* start Passage shown *

What is a consultancy agreement?
A consultancy agreement is a contract between a client and an independent consultant (i.e. the individual or company delivering the work), by which the client engages the consultant to provide services. It may also be referred to as a freelancer agreement or a services agreement.
The consultancy agreement sets up the rights and obligations of both parties relating to the consultancy services. The exact content will depend on the nature of the services. However, all consultancy agreements should at least be used to (i) protect the client’s confidential information from unauthorised disclosures to third parties by the consultant, and (ii) ensure that the client owns the intellectual property rights in the work done by the consultant.
Who is a consultant?
A consultant is an independent contractor or worker who is not the client’s employee and not protected by employment law. Therefore, the relationship between the consultant and the client is regulated by whatever the parties establish in their consultancy agreement.
When do you need a consultancy agreement?

* end Passage shown *

▶ Problems
1: From the passage on consultancy agreements, extract the stretch from "The consultancy agreement" through "their consultancy agreement.".
2: What two other names does the passage on consultancy agreements give for a consultancy agreement?

* start Record extracts *

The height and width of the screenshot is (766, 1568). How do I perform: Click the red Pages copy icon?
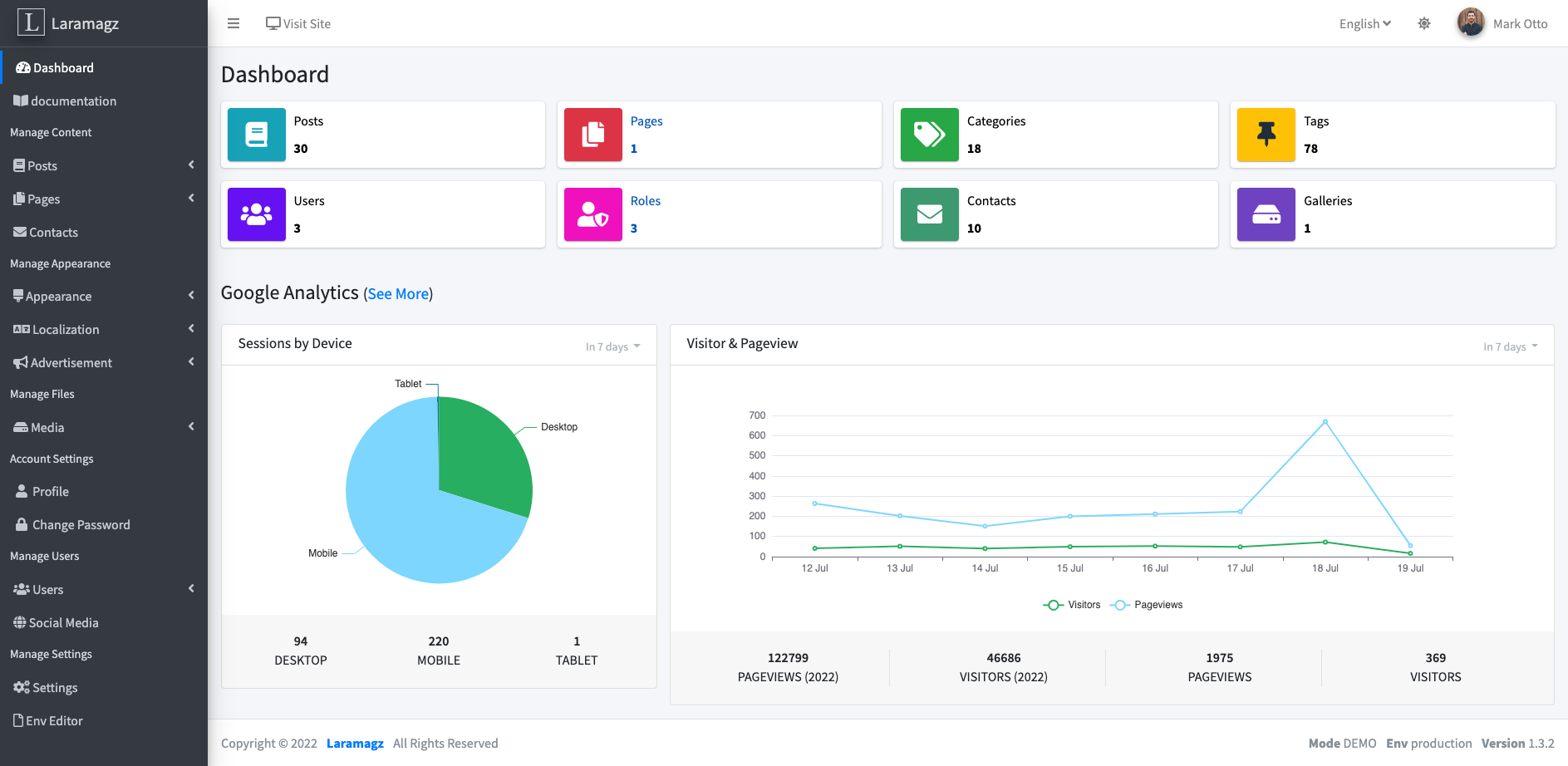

* end Record extracts *
* start Record extracts *

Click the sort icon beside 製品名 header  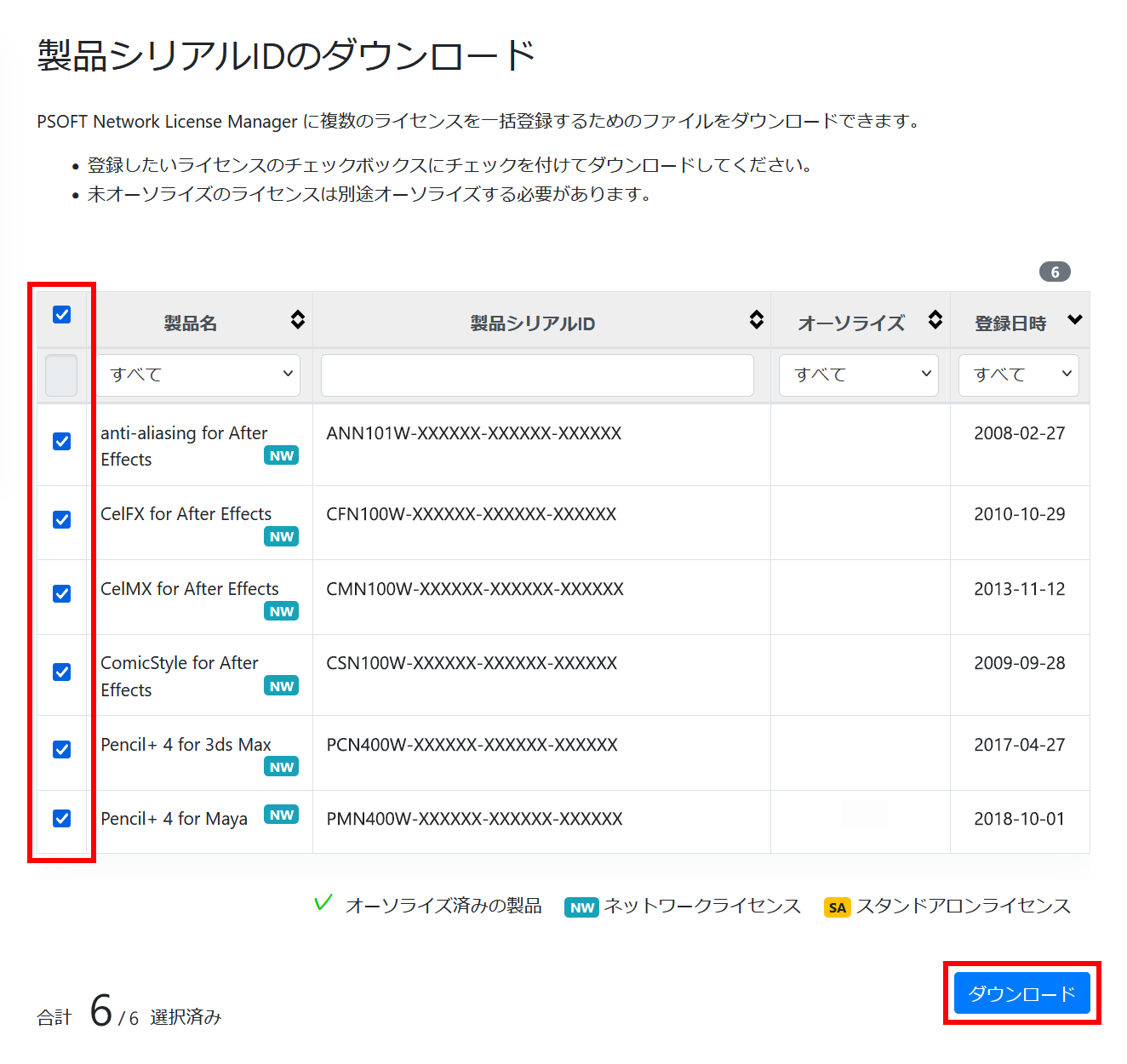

* end Record extracts *

▶ The answers
1:
The consultancy agreement sets up the rights and obligations of both parties relating to the consultancy services. The exact content will depend on the nature of the services. However, all consultancy agreements should at least be used to (i) protect the client’s confidential information from unauthorised disclosures to third parties by the consultant, and (ii) ensure that the client owns the intellectual property rights in the work done by the consultant.
Who is a consultant?
A consultant is an independent contractor or worker who is not the client’s employee and not protected by employment law. Therefore, the relationship between the consultant and the client is regulated by whatever the parties establish in their consultancy agreement.

2: A freelancer agreement or a services agreement.